Photographer Joshua Nowicki created a sensation across the Internet when he recently posted a photo of tiny sand towers, the biggest only about 12 inches high, that he found at Silver Beach County Park in St. Joseph, Mich., along the shoreline of Lake Michigan. (Nowicki has taken some other really cool pictures there, including a dramatic photo of a frozen lighthouse that now graces the city’s official website.)
The tiny towers apparently were created by the combination of wind, water and low temperatures, which combined to carve the frozen layers of sand in much the same fashion that a river carves a canyon, Mihai Andrei writes at ZME Science.
The wind breaks down the cohesion of soil particles and detaches and moves some of them, creating the shapes. Because the towers were so small, they melted away quickly, and most were already gone by the time that Nowicki tried to take more pictures of them, according to Andrei.

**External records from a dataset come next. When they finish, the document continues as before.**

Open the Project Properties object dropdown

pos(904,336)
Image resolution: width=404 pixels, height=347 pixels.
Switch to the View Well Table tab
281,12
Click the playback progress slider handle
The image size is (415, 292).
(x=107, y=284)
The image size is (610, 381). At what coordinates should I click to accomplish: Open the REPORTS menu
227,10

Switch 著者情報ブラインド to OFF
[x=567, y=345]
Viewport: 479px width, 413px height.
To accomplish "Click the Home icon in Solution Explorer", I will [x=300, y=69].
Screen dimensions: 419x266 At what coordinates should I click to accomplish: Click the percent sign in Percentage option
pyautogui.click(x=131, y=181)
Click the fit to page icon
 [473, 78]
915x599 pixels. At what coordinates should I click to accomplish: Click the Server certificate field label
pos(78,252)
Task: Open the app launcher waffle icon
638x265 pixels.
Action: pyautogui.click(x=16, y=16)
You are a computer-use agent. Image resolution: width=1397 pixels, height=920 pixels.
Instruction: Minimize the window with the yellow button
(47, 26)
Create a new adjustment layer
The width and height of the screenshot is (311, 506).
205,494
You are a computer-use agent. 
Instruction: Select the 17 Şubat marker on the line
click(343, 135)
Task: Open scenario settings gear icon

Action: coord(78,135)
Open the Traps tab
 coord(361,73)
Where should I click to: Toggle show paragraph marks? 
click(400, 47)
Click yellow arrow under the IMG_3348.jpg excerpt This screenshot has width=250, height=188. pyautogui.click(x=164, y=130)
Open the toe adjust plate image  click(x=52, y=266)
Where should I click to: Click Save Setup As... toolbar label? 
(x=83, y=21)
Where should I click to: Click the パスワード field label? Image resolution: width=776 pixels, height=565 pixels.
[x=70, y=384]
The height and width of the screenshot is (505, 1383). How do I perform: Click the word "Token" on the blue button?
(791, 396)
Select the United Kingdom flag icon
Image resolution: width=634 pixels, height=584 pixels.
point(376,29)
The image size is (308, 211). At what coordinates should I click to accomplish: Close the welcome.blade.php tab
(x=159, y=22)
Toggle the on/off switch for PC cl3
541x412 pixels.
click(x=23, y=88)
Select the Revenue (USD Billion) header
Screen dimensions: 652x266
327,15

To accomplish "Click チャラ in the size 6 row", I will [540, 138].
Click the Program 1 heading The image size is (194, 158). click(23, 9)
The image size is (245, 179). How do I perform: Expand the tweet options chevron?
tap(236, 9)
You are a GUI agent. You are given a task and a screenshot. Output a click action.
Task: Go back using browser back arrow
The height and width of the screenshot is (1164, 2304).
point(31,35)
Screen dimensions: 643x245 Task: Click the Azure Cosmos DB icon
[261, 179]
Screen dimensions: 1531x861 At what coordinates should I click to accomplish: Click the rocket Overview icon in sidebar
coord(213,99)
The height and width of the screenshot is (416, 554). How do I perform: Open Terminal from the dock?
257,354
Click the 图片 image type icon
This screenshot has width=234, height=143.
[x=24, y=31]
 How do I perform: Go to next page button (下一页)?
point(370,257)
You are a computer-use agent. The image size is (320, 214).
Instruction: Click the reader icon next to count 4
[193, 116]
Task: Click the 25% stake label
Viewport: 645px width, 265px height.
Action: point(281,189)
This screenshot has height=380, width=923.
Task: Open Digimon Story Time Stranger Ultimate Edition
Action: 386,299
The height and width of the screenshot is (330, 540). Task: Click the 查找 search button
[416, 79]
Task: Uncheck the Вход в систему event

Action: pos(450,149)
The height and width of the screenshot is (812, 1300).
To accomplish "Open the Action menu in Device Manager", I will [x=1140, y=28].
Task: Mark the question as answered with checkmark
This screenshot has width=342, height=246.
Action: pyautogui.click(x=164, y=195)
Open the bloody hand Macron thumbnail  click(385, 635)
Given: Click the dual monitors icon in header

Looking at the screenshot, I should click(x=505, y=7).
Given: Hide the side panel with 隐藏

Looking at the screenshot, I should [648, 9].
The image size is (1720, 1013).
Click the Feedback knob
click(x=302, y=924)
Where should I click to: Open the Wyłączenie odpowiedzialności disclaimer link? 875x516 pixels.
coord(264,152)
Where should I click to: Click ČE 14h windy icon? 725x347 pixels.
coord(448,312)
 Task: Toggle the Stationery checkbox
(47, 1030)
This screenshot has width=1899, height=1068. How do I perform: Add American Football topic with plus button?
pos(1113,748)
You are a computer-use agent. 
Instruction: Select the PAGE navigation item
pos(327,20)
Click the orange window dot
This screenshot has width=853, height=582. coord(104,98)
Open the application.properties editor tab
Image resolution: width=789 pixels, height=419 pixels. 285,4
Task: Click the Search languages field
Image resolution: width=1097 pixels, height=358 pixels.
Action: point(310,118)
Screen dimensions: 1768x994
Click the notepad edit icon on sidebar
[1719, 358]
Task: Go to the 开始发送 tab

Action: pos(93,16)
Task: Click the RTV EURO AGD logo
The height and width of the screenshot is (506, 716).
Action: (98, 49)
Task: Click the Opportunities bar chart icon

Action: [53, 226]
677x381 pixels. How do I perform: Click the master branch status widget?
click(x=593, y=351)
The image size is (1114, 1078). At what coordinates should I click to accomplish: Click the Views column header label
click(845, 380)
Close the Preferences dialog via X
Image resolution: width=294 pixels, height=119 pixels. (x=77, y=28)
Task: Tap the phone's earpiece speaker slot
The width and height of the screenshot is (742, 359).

But wind erosion also carves bigger, longer-lasting sculptures on frozen beaches. Last March, a blogger who calls herself Fossillady shot these amazing pictures of intricate formations and what look like Georgia red stone cliffs, carved by the wind into the frozen sand at Pier Cove Creek in southwest Michigan.
Wind, of course, also helps to create sand dunes. Michigan is home to the biggest dune system in the world that’s associated with a freshwater lake, as described in this article by Michigan State University geography professor Randall Schaetzl. The dunes provide an important habitat for plants and animals.